A decade-long battle over copied code in Google’s Android operating system has ended in the US Supreme Court.
Oracle, another tech titan, had sued Google in 2010 for copyright infringement over what it said was copied computer code.
Android is now used in an estimated 70% of global smartphones, and damages could have run into the billions.
But the Supreme Court let Google off the hook, overturning a lower court’s decision it had infringed copyright.
The court ruled six to two in favour of Google.
At issue was whether Google’s use of Oracle’s Java API – a widely-used “building block” for programmers – counted as “fair use” under US copyright law.

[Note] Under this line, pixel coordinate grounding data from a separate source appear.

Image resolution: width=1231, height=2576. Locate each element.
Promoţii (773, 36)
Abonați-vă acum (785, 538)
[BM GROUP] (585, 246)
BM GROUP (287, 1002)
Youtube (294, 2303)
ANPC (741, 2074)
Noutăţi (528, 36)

If it was, the fact that Google was accused of copying more than 11,000 lines of code would not matter.
Justice Stephen Breyer, in his written opinion, said that “to allow enforcement of Oracle’s copyright here would risk harm to the public”.
So many programmers used and had deep knowledge of Oracle’s building blocks that such a move would turn computer code into “a lock limiting the future creativity of new programs”.

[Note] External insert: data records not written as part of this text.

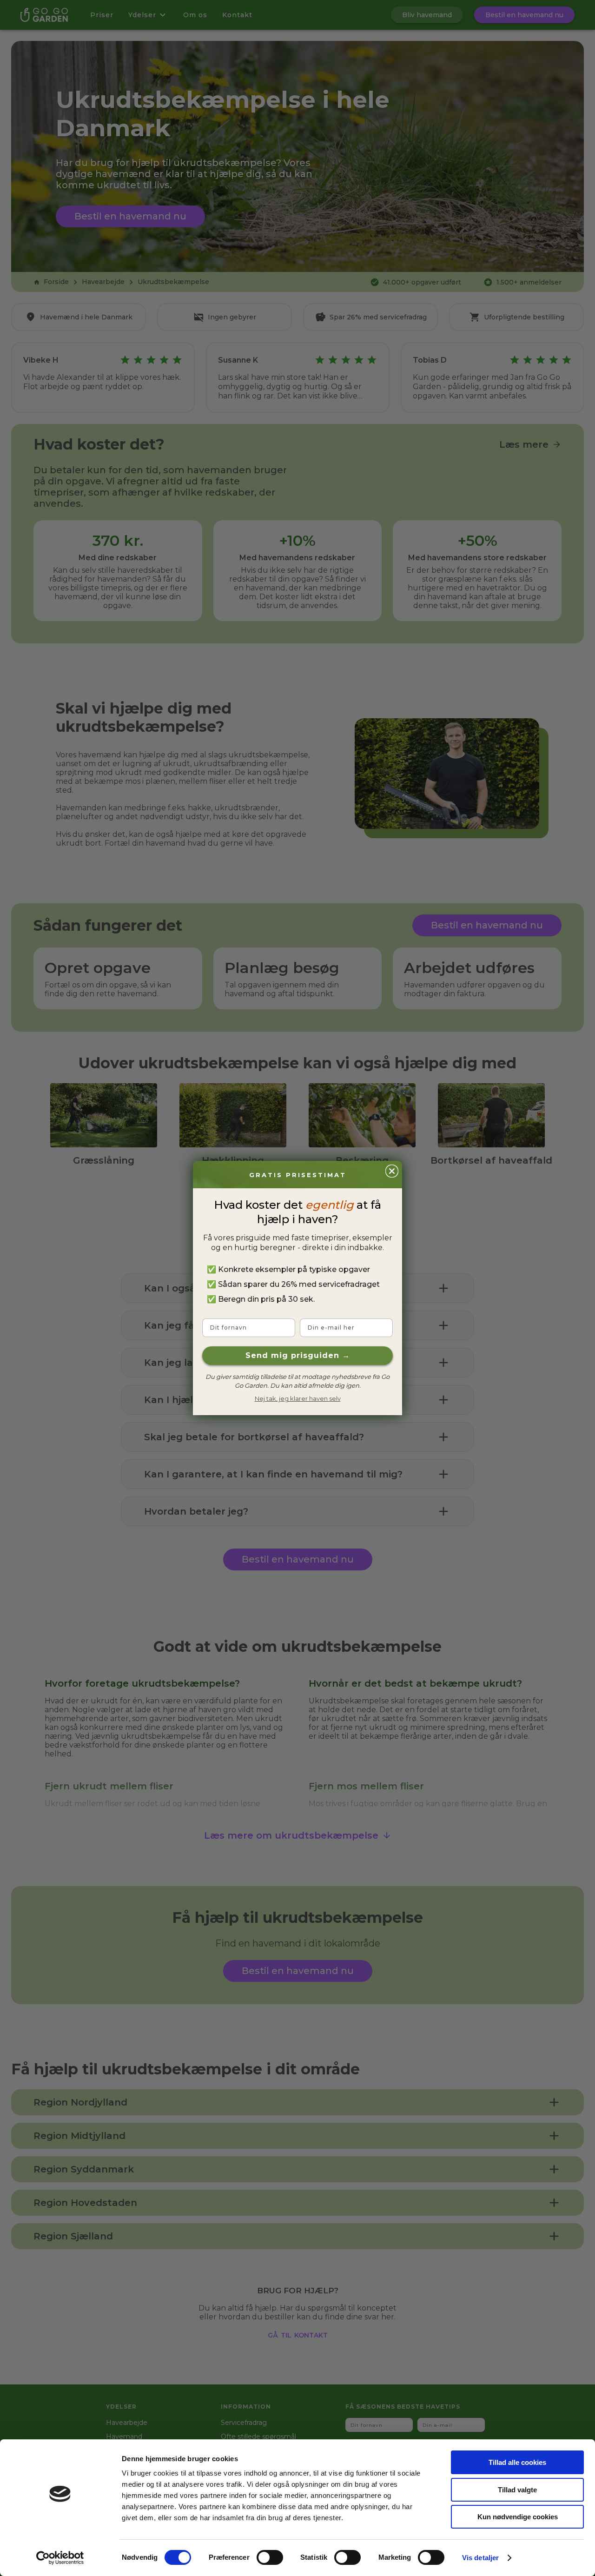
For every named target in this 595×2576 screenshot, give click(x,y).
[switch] (270, 2557)
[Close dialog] (391, 1171)
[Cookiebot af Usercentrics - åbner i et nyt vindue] (60, 2558)
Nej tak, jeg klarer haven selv (298, 1398)
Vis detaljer (480, 2558)
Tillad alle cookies (517, 2462)
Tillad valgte (517, 2490)
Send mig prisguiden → (297, 1355)
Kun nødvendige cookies (517, 2517)
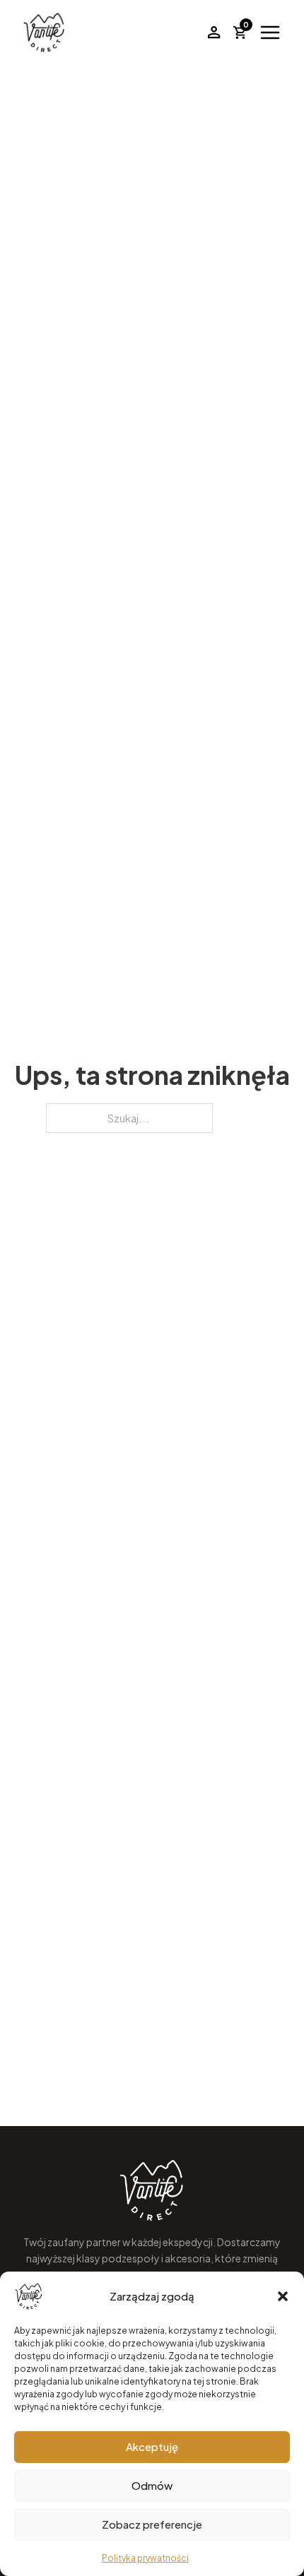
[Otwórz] (270, 32)
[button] (283, 2296)
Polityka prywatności (145, 2558)
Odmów (152, 2485)
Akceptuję (152, 2446)
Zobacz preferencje (152, 2524)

“Oracle alone would hold the key,” he warned.
‘A monopolist’
Oracle made clear that it firmly disagreed with the court’s judgement, saying that it had increased Google’s power further and damaged other companies’ ability to compete.

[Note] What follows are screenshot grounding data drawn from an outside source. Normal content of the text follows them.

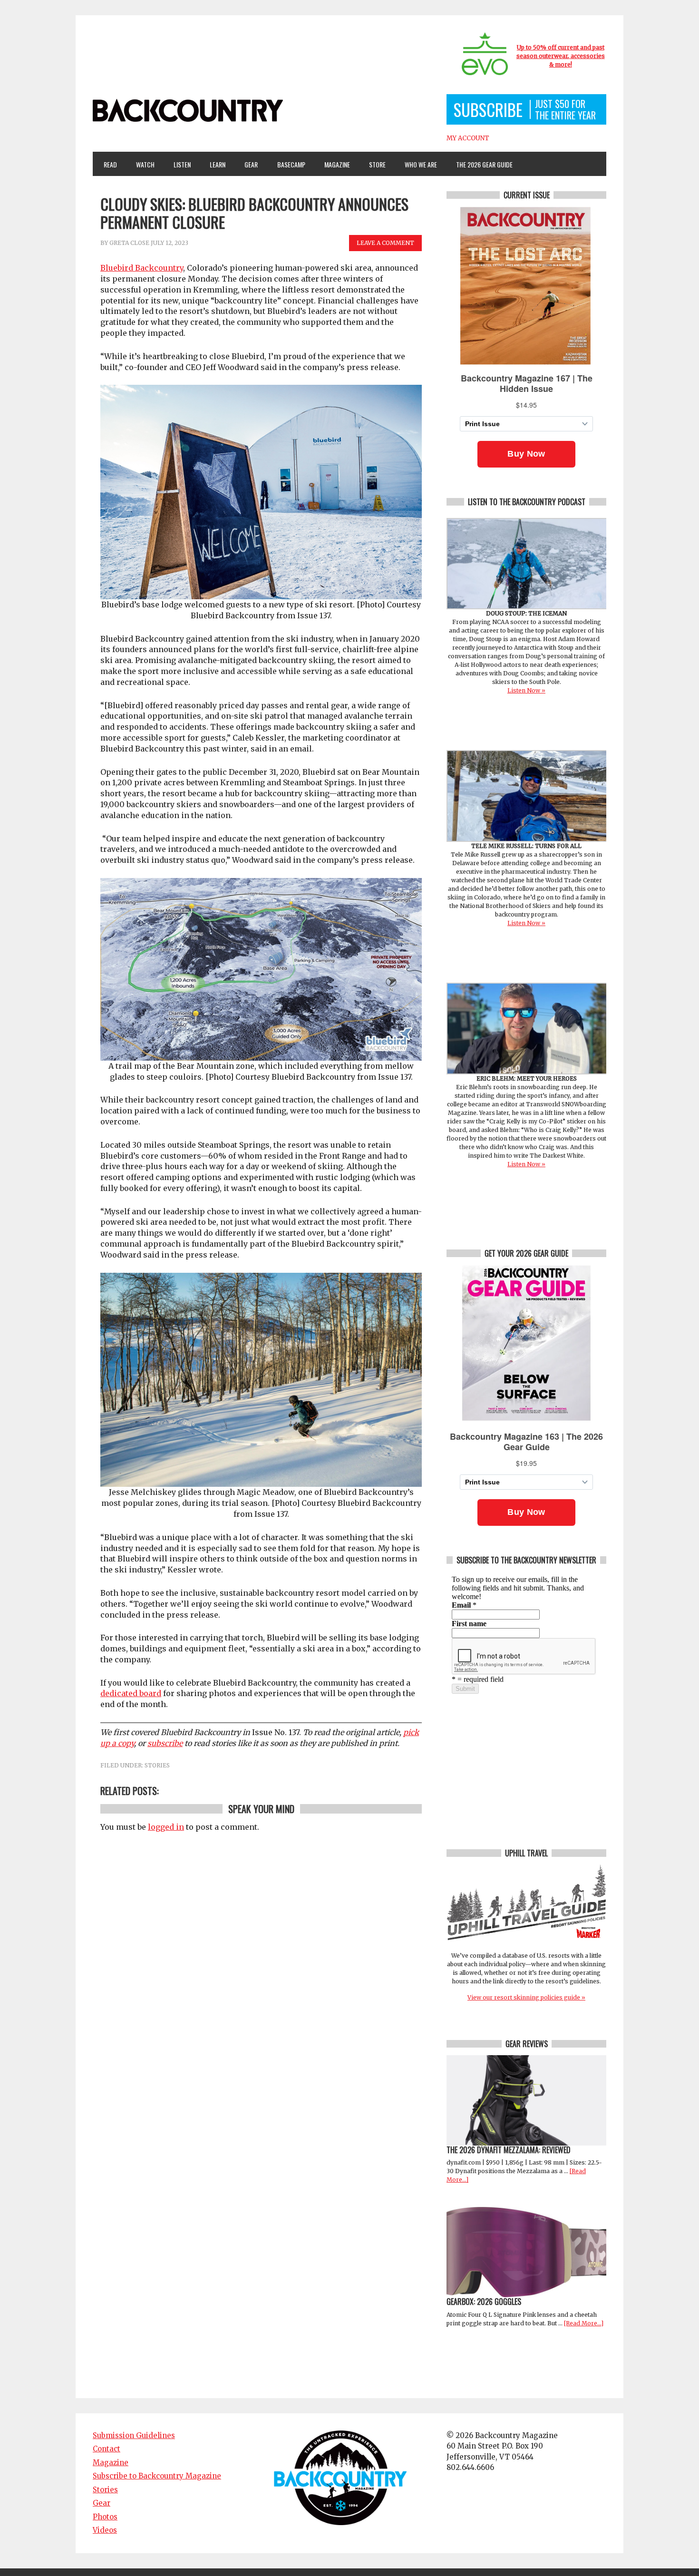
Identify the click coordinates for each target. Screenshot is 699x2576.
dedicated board (130, 1693)
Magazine (333, 164)
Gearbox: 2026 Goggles (484, 2301)
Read (110, 164)
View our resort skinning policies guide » (526, 1997)
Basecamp (291, 164)
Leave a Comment (385, 242)
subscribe (165, 1743)
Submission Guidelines (134, 2435)
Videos (105, 2530)
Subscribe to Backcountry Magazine (157, 2475)
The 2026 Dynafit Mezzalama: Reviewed (509, 2150)
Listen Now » (526, 690)
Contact (106, 2448)
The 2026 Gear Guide (484, 164)
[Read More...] (583, 2323)
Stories (157, 1765)
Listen (182, 164)
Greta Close (129, 242)
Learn (214, 164)
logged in (166, 1827)
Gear (247, 164)
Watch (141, 164)
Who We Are (417, 164)
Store (377, 164)
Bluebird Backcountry (141, 268)
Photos (105, 2516)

“They stole Java and spent a decade litigating as only a monopolist can,” said Dorian Daley, the company’s general counsel, in a statement.
“This behaviour is exactly why regulatory authorities around the world and in the United States are examining Google’s business practices.”
Google, meanwhile, painted the decision as a victory for the software industry as a whole.
“Today’s Supreme Court decision in Google v Oracle is a big win for innovation, interoperability and computing,” wrote Ken Walker, the company’s senior vice president for global affairs.
“Thanks to the country’s leading innovators, software engineers and copyright scholars for their support.”
‘Eviscerates copyright’
The majority of judges agreed that Google’s copying of the Java code – in the particular way it was used – was “a fair use of that material”.
But the judges disagreed on how to apply traditional copyright law to computer code.
Justice Breyer, writing for the majority, acknowledged that it is “difficult to apply traditional copyright concepts in that technological world”.
But in a dissenting opinion, Justice Clarence Thomas wrote that allowing fair use simply because it allows new products to be created effectively redefines the idea.
“That new definition eviscerates copyright,” he warned.
He also lamented that the majority had decided not to rule on whether code was copyrightable, instead saving the question for another day and relying on fair use instead.
“The majority cannot square its fundamentally flawed fair-use analysis with a finding that declaring code is copyrightable,” he wrote of his peers.